Data provided:
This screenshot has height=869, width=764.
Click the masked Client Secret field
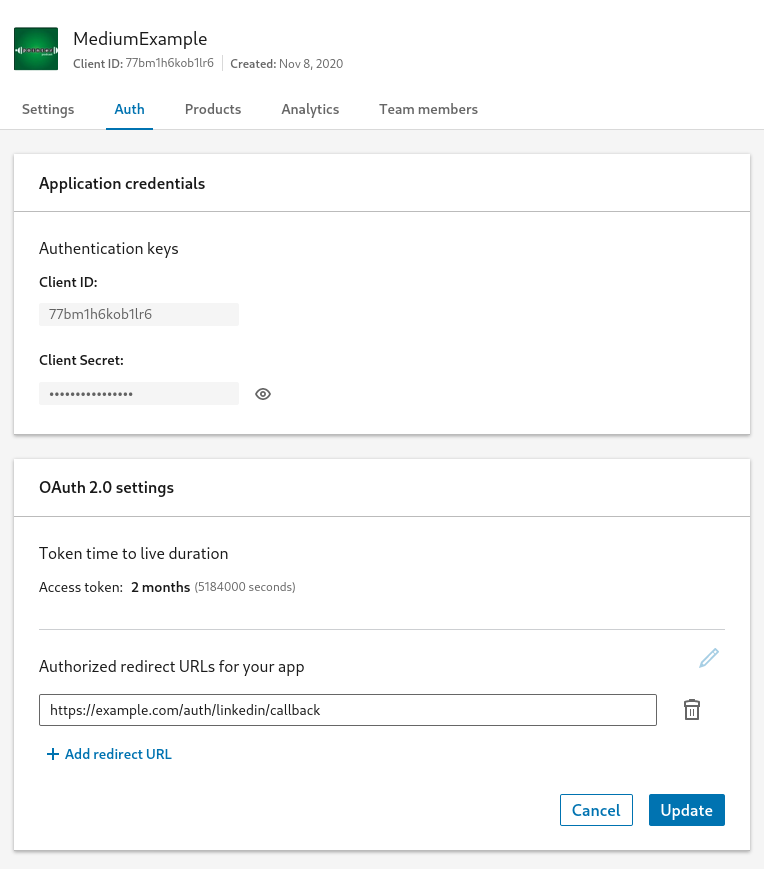pyautogui.click(x=138, y=394)
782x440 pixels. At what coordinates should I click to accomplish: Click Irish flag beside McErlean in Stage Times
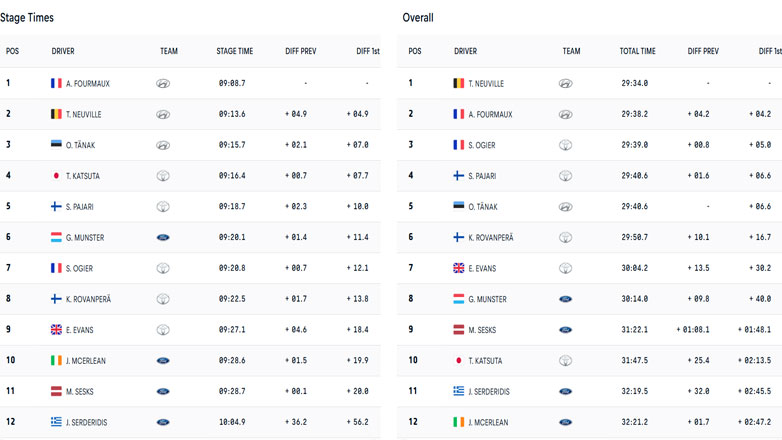[56, 360]
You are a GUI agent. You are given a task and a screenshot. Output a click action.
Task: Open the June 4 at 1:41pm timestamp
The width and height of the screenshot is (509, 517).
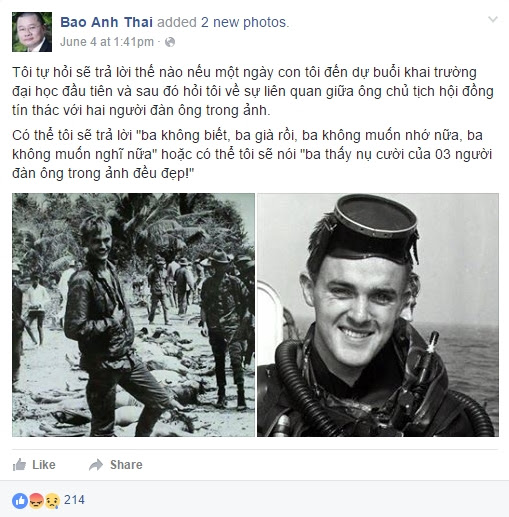point(107,42)
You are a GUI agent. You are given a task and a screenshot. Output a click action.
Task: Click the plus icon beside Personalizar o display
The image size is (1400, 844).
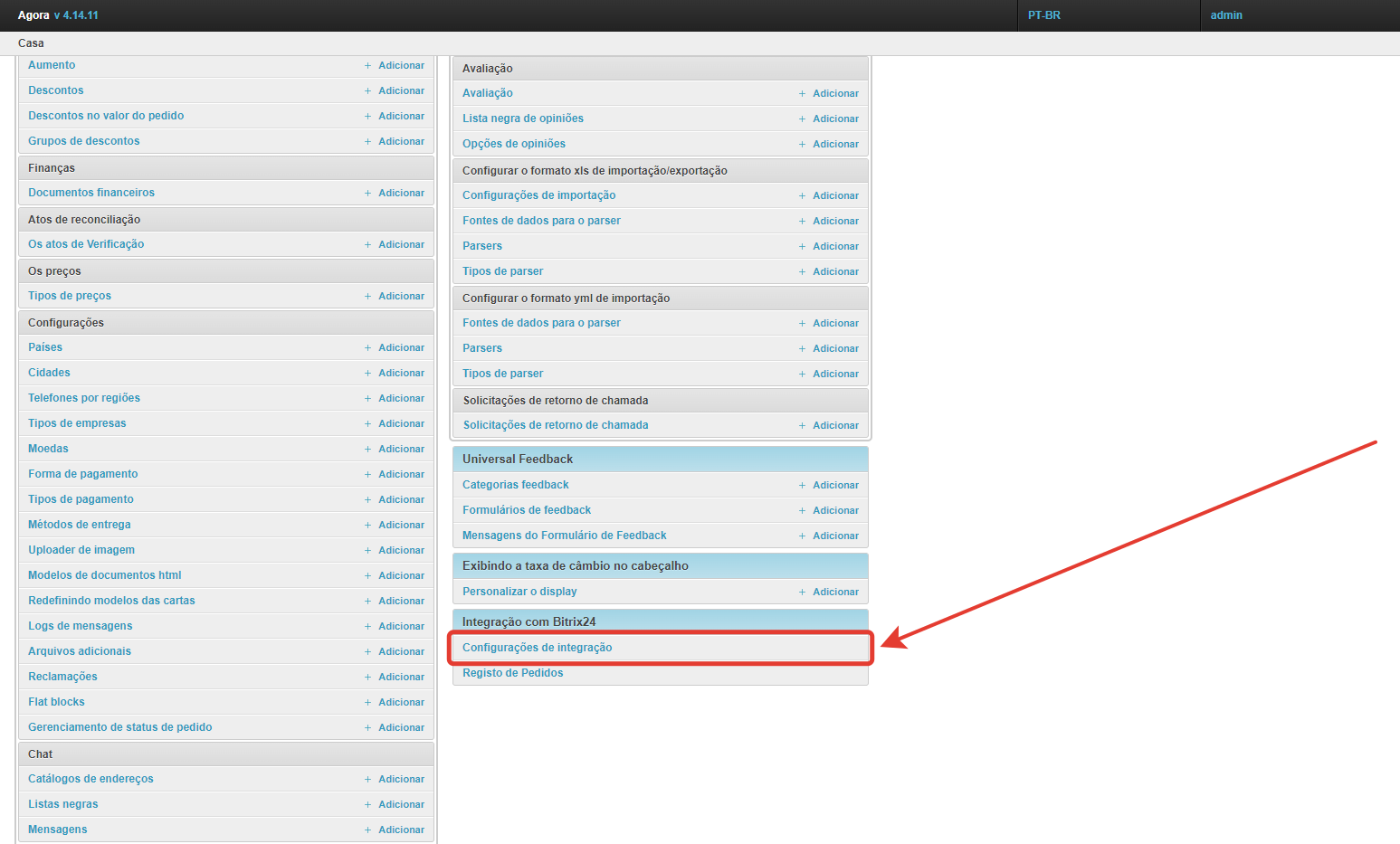pos(802,593)
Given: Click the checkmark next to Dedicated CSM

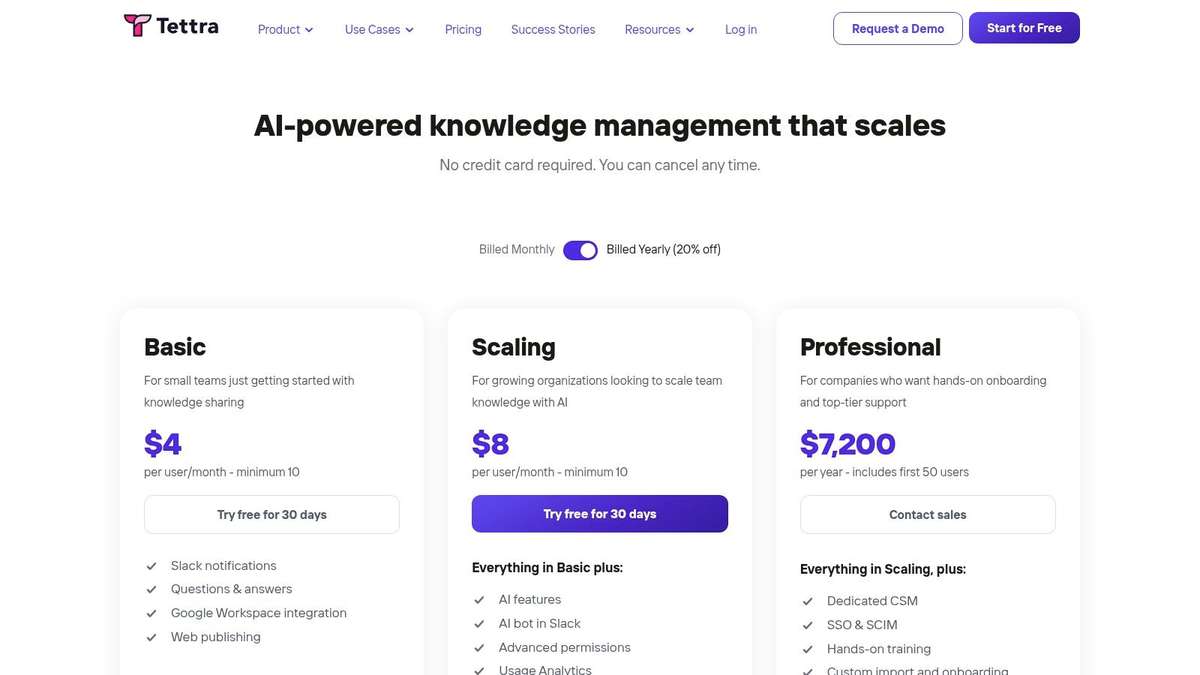Looking at the screenshot, I should pos(807,602).
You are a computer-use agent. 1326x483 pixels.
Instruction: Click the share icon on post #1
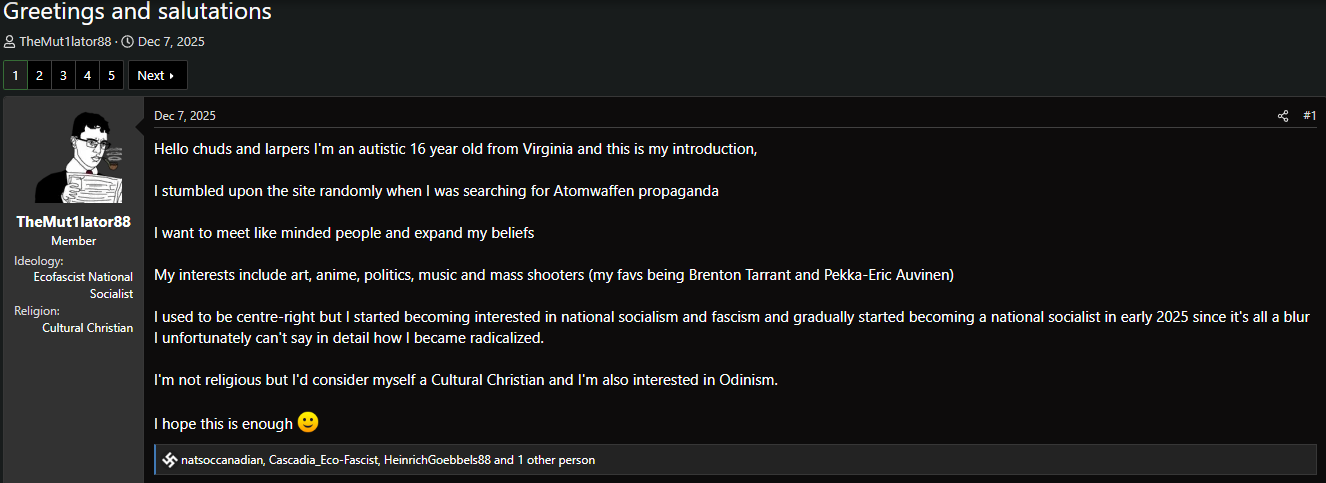point(1283,116)
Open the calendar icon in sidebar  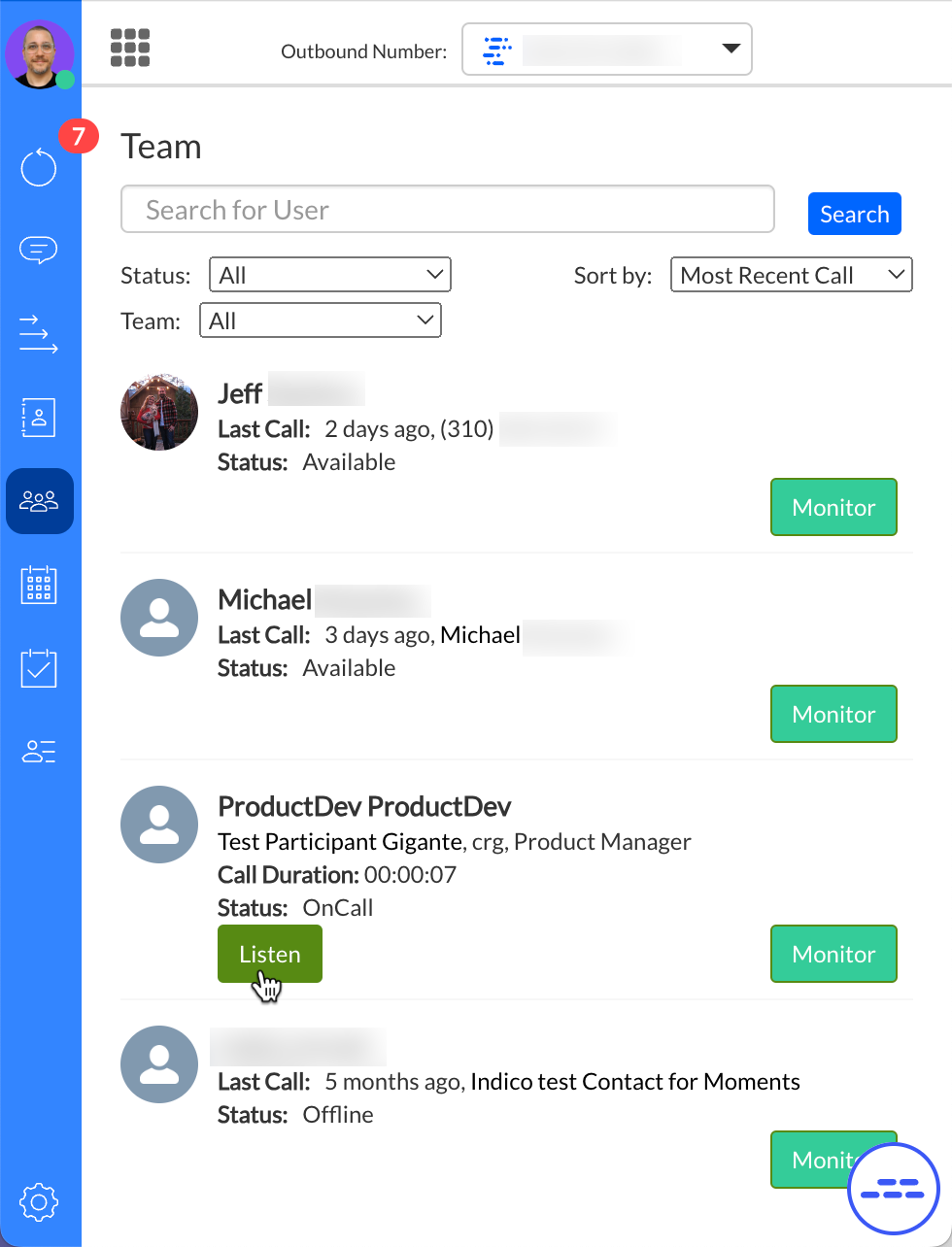tap(39, 586)
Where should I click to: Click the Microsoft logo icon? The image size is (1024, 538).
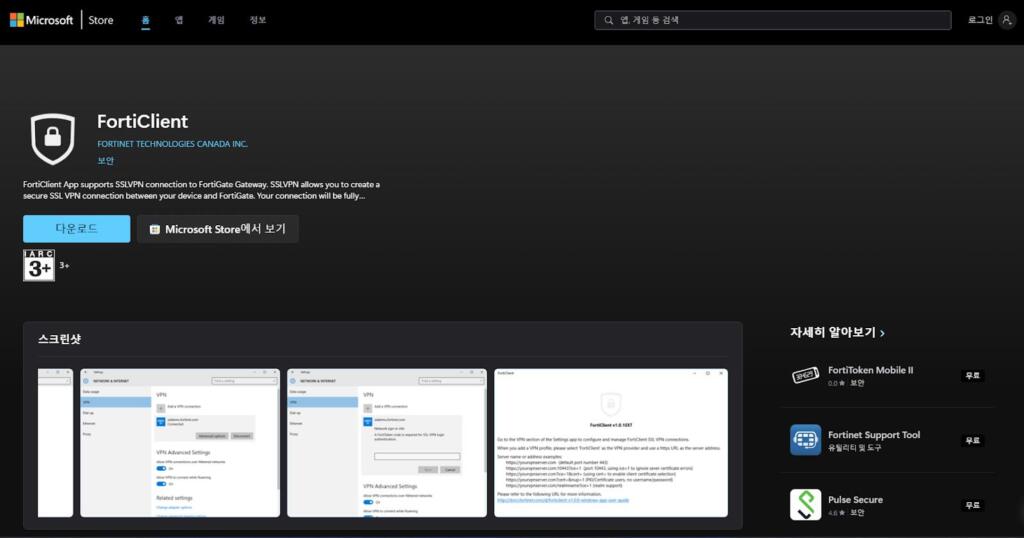tap(17, 20)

What the task asks: Exactly as written above, retype the lines starting at the one holding "Task: Open the June 4 at 1:41pm timestamp" and ending at the one holding "You are a computer-use", both included, but not the pictures.

Problem solution:
Task: Open the June 4 at 1:41pm timestamp
The width and height of the screenshot is (509, 517).
point(107,42)
You are a GUI agent. You are given a task and a screenshot. Output a click action.
Task: Click the plus icon beside Personalizar o display
The image size is (1400, 844).
pos(802,593)
Given: Click the checkmark next to Dedicated CSM

Looking at the screenshot, I should pos(807,602).
You are a computer-use agent. 1326x483 pixels.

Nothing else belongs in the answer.